[Dataset entries]
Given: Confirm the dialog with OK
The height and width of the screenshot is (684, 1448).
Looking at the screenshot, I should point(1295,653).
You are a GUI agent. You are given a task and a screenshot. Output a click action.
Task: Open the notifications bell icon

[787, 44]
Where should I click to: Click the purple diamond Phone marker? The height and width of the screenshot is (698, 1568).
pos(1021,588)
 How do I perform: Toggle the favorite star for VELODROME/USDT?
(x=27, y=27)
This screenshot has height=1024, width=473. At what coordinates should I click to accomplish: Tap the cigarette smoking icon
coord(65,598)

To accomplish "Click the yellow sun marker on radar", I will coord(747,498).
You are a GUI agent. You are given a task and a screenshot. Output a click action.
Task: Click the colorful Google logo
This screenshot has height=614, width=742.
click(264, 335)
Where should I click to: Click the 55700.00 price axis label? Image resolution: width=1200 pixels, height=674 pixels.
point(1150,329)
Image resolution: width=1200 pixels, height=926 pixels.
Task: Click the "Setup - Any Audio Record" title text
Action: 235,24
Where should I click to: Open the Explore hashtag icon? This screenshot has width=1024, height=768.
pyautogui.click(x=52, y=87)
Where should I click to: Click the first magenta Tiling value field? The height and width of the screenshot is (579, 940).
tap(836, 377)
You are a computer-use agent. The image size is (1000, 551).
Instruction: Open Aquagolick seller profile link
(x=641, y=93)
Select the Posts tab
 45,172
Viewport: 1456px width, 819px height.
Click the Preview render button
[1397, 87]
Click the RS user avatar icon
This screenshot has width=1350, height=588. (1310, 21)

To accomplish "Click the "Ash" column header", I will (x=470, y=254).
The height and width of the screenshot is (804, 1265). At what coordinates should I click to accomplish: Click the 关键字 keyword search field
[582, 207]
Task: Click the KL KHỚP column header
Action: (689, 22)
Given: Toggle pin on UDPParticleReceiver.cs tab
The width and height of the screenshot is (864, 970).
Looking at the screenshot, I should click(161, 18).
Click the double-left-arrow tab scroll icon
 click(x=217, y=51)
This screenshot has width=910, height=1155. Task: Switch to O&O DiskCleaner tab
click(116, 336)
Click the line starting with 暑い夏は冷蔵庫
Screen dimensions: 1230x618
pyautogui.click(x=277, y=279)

WHAT TO PRODUCE →
All entries above should be duplicated exactly, none omitted.

SOLUTION BELOW →
Given: Confirm the dialog with OK
The height and width of the screenshot is (684, 1448).
Looking at the screenshot, I should point(1295,653).
You are a GUI agent. You are given a task and a screenshot. Output a click action.
Task: Open the notifications bell icon

[787, 44]
Where should I click to: Click the purple diamond Phone marker? The height and width of the screenshot is (698, 1568).
pos(1021,588)
 How do I perform: Toggle the favorite star for VELODROME/USDT?
(x=27, y=27)
This screenshot has height=1024, width=473. At what coordinates should I click to accomplish: Tap the cigarette smoking icon
coord(65,598)

To accomplish "Click the yellow sun marker on radar", I will coord(747,498).
You are a GUI agent. You are given a task and a screenshot. Output a click action.
Task: Click the colorful Google logo
This screenshot has height=614, width=742.
click(264, 335)
Where should I click to: Click the 55700.00 price axis label? Image resolution: width=1200 pixels, height=674 pixels.
point(1150,329)
Image resolution: width=1200 pixels, height=926 pixels.
Task: Click the "Setup - Any Audio Record" title text
Action: 235,24
Where should I click to: Open the Explore hashtag icon? This screenshot has width=1024, height=768.
pyautogui.click(x=52, y=87)
Where should I click to: Click the first magenta Tiling value field? The height and width of the screenshot is (579, 940).
tap(836, 377)
You are a computer-use agent. The image size is (1000, 551).
Instruction: Open Aquagolick seller profile link
(x=641, y=93)
Select the Posts tab
 45,172
Viewport: 1456px width, 819px height.
Click the Preview render button
[1397, 87]
Click the RS user avatar icon
This screenshot has width=1350, height=588. (1310, 21)

To accomplish "Click the "Ash" column header", I will (x=470, y=254).
The height and width of the screenshot is (804, 1265). At what coordinates should I click to accomplish: Click the 关键字 keyword search field
[582, 207]
Task: Click the KL KHỚP column header
Action: (689, 22)
Given: Toggle pin on UDPParticleReceiver.cs tab
The width and height of the screenshot is (864, 970).
Looking at the screenshot, I should click(161, 18).
Click the double-left-arrow tab scroll icon
 click(x=217, y=51)
This screenshot has width=910, height=1155. Task: Switch to O&O DiskCleaner tab
click(116, 336)
Click the line starting with 暑い夏は冷蔵庫
Screen dimensions: 1230x618
pyautogui.click(x=277, y=279)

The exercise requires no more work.